*** Begin section ***
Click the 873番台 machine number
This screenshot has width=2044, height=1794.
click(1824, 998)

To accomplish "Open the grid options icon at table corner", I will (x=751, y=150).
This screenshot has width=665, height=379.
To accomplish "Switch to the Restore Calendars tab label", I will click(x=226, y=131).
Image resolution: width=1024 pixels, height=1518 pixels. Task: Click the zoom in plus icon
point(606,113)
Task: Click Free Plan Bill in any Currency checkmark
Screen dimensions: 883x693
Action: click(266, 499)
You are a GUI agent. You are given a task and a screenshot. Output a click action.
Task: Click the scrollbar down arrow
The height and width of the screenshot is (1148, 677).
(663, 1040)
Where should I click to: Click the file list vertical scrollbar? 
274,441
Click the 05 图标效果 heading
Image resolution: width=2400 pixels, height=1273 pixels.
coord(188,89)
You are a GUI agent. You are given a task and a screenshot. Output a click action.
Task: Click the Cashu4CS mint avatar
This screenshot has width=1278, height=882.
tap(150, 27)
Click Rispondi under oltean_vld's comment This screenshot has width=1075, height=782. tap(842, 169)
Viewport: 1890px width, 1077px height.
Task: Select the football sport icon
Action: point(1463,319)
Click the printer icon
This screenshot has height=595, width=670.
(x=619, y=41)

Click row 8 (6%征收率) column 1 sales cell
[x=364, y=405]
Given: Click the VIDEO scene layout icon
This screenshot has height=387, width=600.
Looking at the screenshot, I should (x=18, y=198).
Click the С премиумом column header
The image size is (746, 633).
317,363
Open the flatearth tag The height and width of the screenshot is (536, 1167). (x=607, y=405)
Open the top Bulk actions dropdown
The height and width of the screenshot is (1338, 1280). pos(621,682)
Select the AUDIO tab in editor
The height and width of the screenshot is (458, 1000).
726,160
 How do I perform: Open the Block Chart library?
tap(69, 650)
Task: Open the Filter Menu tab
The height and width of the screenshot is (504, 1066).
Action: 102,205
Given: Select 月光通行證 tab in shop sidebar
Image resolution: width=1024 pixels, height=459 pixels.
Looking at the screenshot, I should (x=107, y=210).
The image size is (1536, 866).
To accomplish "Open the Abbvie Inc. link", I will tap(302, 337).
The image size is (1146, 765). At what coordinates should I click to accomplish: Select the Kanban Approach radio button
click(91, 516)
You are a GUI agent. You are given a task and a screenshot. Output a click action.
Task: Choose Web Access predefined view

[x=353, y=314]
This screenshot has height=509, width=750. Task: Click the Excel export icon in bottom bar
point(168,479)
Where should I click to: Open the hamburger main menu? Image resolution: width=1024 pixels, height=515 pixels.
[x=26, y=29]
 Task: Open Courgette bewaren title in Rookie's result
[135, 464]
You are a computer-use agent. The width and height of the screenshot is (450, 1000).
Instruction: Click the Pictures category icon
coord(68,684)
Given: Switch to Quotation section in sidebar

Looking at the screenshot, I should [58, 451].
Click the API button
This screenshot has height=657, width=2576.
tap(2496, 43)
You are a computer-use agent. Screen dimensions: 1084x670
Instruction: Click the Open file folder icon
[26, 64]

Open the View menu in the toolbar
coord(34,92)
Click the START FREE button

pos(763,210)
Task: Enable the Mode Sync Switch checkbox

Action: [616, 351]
*** End section ***
◆ Exercise prompt
From the material above, copy exactly the lines between the line holding "This screenshot has width=1278, height=882." and the line holding "Given: Click the VIDEO scene layout icon", inclusive, and only those.

◆ The completed task
This screenshot has width=1278, height=882.
tap(150, 27)
Click Rispondi under oltean_vld's comment This screenshot has width=1075, height=782. tap(842, 169)
Viewport: 1890px width, 1077px height.
Task: Select the football sport icon
Action: point(1463,319)
Click the printer icon
This screenshot has height=595, width=670.
(x=619, y=41)

Click row 8 (6%征收率) column 1 sales cell
[x=364, y=405]
Given: Click the VIDEO scene layout icon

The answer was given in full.